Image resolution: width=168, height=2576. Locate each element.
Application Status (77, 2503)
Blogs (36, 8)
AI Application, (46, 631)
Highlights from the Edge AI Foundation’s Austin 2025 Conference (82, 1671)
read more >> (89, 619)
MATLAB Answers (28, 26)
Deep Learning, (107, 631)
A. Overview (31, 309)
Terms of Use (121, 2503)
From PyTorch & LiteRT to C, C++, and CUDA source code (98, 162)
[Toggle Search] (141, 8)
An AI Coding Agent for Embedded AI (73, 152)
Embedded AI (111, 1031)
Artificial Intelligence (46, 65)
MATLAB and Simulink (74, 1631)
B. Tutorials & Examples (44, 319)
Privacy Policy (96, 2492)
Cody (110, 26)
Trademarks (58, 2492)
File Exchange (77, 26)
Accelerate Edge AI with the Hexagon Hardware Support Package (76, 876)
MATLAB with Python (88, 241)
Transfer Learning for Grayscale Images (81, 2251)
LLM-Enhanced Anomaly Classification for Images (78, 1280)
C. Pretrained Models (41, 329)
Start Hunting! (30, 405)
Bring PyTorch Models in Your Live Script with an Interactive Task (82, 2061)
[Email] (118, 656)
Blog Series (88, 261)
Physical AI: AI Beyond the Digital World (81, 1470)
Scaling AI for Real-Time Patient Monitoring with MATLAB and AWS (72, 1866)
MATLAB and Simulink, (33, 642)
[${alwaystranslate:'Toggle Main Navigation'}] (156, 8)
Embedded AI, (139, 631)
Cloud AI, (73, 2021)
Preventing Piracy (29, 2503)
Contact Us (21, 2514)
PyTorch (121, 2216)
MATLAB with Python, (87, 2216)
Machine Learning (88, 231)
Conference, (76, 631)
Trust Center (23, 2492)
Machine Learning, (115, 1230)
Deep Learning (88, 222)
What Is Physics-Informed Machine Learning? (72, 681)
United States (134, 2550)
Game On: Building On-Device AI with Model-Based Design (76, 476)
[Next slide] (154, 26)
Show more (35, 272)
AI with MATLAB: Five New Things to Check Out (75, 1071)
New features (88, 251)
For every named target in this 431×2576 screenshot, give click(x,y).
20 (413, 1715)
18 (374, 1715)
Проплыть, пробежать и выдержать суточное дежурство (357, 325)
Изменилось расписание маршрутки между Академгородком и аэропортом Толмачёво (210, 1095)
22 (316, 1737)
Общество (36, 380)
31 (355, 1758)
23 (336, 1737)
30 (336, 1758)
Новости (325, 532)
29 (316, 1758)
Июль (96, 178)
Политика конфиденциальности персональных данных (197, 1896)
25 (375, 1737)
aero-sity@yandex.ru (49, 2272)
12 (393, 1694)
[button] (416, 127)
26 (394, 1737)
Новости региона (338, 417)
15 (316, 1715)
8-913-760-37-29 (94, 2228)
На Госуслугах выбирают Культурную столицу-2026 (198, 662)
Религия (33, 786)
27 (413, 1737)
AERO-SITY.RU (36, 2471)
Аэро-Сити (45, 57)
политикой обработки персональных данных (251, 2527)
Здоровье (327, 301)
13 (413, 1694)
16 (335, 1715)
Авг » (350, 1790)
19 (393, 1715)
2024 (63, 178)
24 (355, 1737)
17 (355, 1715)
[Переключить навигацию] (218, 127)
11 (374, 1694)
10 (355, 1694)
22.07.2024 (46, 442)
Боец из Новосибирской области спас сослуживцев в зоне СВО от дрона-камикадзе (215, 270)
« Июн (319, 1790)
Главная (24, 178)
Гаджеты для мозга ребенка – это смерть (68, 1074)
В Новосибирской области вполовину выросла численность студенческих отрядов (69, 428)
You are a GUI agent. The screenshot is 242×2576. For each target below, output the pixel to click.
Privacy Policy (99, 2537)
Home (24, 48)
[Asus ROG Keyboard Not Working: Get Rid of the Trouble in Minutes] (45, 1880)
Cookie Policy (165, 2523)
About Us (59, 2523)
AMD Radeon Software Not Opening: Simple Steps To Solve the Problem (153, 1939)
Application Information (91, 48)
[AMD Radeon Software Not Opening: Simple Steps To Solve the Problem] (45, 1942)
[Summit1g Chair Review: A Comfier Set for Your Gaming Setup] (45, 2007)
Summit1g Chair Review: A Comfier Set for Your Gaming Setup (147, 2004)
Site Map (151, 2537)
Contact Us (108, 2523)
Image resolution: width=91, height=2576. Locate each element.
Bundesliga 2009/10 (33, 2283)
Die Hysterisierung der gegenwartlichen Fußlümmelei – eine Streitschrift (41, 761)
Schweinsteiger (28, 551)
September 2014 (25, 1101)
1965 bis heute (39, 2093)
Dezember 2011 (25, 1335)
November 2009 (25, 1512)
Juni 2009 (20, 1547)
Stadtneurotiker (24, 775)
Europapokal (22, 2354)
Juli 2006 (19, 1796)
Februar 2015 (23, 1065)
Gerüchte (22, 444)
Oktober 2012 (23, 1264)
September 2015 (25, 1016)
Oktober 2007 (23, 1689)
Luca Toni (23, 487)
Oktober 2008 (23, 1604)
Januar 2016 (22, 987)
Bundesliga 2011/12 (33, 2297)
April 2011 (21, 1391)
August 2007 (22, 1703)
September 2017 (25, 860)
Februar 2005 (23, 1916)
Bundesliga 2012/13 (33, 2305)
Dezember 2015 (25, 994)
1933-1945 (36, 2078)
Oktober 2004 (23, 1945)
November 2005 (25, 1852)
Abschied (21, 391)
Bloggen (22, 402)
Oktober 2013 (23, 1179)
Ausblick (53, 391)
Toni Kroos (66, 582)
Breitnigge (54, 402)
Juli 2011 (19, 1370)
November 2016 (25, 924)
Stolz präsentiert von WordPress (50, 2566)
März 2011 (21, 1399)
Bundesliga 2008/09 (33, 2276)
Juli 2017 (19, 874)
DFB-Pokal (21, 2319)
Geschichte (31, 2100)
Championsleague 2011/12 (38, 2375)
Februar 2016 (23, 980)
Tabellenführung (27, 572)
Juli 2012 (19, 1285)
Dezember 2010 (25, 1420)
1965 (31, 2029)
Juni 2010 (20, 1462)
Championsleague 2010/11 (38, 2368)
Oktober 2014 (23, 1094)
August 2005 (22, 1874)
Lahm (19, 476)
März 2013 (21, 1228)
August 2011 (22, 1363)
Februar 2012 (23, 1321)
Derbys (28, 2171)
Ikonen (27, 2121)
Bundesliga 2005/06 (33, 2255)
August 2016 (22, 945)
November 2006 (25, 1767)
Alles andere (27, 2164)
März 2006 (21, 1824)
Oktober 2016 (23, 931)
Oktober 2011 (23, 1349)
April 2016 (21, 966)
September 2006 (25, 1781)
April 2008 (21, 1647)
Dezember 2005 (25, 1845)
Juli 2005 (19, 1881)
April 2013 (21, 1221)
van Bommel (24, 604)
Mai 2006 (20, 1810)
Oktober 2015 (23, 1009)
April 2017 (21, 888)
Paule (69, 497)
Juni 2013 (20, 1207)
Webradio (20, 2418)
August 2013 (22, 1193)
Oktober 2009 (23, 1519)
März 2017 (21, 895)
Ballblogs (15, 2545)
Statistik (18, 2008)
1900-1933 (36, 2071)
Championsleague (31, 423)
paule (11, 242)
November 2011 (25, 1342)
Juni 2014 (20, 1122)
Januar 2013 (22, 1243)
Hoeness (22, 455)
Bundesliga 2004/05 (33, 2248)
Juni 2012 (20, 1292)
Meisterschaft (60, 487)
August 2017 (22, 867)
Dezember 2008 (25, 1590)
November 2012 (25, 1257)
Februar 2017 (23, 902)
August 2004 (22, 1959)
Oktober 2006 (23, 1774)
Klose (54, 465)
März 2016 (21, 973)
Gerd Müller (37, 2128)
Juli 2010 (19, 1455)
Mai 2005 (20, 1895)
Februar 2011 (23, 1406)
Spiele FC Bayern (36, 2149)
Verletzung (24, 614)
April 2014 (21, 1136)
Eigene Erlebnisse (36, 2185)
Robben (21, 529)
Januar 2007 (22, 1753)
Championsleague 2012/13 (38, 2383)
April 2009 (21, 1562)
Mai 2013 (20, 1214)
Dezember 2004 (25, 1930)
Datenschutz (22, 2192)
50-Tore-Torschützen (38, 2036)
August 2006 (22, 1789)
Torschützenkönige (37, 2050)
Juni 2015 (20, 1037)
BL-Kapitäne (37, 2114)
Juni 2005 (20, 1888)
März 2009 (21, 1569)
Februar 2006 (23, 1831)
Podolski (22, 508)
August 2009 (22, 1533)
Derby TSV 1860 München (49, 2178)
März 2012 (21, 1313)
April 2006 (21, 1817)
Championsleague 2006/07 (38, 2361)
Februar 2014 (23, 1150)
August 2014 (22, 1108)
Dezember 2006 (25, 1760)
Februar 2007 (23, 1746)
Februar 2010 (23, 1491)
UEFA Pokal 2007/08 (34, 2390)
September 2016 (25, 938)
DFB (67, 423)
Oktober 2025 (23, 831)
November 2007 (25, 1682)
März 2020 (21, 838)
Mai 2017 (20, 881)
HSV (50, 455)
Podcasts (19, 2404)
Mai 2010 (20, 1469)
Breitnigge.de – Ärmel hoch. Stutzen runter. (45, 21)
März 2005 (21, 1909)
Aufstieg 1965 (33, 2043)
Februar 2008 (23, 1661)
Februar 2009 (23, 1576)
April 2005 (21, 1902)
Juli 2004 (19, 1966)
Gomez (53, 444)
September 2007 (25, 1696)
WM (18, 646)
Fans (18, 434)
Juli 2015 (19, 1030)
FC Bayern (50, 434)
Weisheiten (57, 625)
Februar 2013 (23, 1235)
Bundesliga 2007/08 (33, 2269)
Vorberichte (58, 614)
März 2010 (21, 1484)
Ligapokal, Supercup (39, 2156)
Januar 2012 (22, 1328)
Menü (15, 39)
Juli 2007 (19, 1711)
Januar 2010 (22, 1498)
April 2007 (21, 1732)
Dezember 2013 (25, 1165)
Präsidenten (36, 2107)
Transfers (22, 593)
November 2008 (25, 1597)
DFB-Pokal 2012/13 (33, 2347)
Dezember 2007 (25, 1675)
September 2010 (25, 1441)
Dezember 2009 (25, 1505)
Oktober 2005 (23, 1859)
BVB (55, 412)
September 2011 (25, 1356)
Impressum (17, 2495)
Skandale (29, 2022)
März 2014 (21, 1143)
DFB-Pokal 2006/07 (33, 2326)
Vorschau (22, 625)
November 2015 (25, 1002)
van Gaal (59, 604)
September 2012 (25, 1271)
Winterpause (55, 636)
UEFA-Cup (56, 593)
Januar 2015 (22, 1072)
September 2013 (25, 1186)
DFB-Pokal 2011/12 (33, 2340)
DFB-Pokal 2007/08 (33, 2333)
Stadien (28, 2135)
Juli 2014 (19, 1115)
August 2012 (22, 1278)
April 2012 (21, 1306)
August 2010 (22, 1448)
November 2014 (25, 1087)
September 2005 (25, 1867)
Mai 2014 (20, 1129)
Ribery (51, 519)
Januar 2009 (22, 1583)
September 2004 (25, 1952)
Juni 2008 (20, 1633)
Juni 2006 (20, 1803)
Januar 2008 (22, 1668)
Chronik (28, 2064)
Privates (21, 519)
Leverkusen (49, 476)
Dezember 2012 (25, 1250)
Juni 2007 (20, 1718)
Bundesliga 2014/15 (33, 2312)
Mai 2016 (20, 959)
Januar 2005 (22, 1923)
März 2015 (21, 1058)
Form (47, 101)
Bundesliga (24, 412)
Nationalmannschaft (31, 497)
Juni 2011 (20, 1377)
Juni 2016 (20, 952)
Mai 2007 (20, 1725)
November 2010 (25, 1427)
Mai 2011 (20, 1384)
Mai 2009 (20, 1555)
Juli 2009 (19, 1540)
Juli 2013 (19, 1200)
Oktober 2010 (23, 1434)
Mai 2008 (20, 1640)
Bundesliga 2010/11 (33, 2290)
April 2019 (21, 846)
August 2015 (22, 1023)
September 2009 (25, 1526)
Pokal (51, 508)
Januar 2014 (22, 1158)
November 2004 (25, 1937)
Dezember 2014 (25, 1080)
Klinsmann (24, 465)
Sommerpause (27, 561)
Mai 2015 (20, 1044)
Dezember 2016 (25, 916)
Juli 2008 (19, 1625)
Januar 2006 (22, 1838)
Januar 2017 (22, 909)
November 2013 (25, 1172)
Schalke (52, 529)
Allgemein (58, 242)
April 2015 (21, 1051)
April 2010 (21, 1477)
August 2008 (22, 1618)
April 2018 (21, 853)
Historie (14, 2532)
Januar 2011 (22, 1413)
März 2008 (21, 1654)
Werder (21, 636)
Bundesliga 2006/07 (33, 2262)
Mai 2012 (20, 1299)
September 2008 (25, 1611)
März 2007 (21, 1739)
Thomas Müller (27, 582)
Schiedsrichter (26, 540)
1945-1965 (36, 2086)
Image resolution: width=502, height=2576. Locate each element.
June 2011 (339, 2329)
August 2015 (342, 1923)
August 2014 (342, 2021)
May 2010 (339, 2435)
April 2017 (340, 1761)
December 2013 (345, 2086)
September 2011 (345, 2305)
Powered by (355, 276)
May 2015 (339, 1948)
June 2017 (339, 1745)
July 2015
▬▬▬▬▬▬
Go through the listing above and find each line that contains "Software", then copy it.

**TASK ANSWER**
AMD Radeon Software Not Opening: Simple Steps To Solve the Problem (153, 1939)
[AMD Radeon Software Not Opening: Simple Steps To Solve the Problem] (45, 1942)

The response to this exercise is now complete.